**Exercise requirements**
(A) Answer these questions about the Buddhist letter, one per line: (i) What gift does the writer say was received? (ii) For how many years did Mahāprajāpatī uphold the five hundred precepts? (iii) What name did she take as a Buddha?
(B) List every hardship that the Buddhist letter attributes to its recipient in the paragraph beginning "You have been left behind."
(C) Extend the Buddhist letter, picking up right after its last sentence.

**Source excerpt**
######
I HAVE received your gift of a light summer robe.
You have been left behind by your deceased husband in a woman’s situation, and are separated from your relatives, too. You hear nothing from your one or two daughters, who are not to be relied on. Moreover, you are a woman who is hated by others because of this teaching. You are just like Bodhisattva Never Disparaging.
The Buddha’s aunt, the nun Mahāprajāpatī, was a woman. Nevertheless, she became an arhat, gained a name as a voice-hearer, and entered a path by which Buddhahood can never be attained. Changing her appearance as a woman, she abandoned her status as royal consort and began to honor the exhortations of the Buddha. For more than forty years, she upheld the five hundred precepts. By day she stood by the roadside [begging for alms], and by night she sat beneath a tree praying for her next life. And yet she was denied the path that leads to Buddhahood and was spoken of widely as one who was forever incapable of becoming a Buddha. How mortifying these things must have been! Because she was a woman, from inconceivably distant kalpas in the past people had spread false rumors about her, mixing fact and fiction. How embarrassing and vexing it must have been! When, loathing that body, she dressed herself humbly and became a nun, she thought that she could free herself from such sorrows. Upon learning that, on the contrary, having become a person of the two vehicles, she was never to attain Buddhahood, how wretched she must have felt! By means of the Lotus Sutra, however, she was absolved from the wrath of the Buddhas of the three existences and was able to become a Buddha called Gladly Seen by All Living Beings. How happy, how joyful she must have been!
######
**Source data**

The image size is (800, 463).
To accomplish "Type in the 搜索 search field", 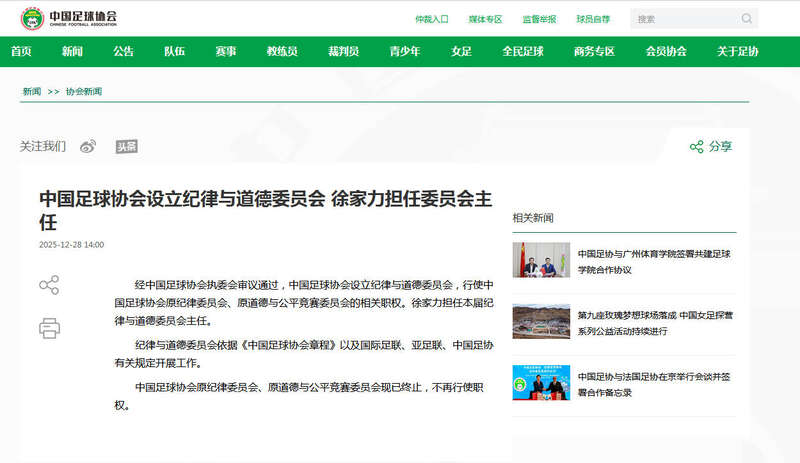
######
**Responses**
(A)
(i) A light summer robe.
(ii) More than forty years.
(iii) Gladly Seen by All Living Beings.

(B)
- Left behind by her deceased husband
- Separated from her relatives
- Hears nothing from her one or two daughters, who are not to be relied on
- Hated by others because of this teaching

(C)
Thus, if it is for the sake of the Lotus Sutra, no matter what may occur, one should never turn one’s back. The Buddha “in a loud voice addressed all the four kinds of believers, saying, ‘Who is capable of broadly preaching the Lotus Sutra of the Wonderful Law in this sahā world?’”1 When they responded with the thought, “I am, I am!” the Buddha admonished the nuns and laywomen as many as three times, saying that, if they desired to repay their debt to all the Buddhas, they should persevere through any difficulty to spread the Lotus Sutra in this sahā world after his passing. But their failing to take his advice and saying that they wanted “to go to lands in other regions and broadly propagate this sutra”2 shows that these were nuns who totally misunderstood the truth. How exasperated the Buddha must have been! 1106That is why the Buddha turned aside and looked earnestly at the eight hundred thousand million nayutas of bodhisattvas.
I had therefore thought that, though women would tarnish their names and throw away their lives on meaningless paths, they were weak at following the path to Buddhahood. But now you, born a woman in the evil world of the latter age, while being reviled, struck, and persecuted by the barbaric inhabitants of this island country who are unaware of these things, have endured and are propagating the Lotus Sutra. The Buddha at Eagle Peak surely perceives that you surpass the nun [Mahāprajāpatī] as greatly as clouds do mud. The name of that nun, the Buddha Gladly Seen by All Living Beings, is no unrelated matter; it is now the name of the lay nun Myōhō. One who becomes a king is reputed to be a person who in both the past and the present has observed the ten good precepts. Although the names of the kings may change, there is only one lion throne. This name likewise will never change.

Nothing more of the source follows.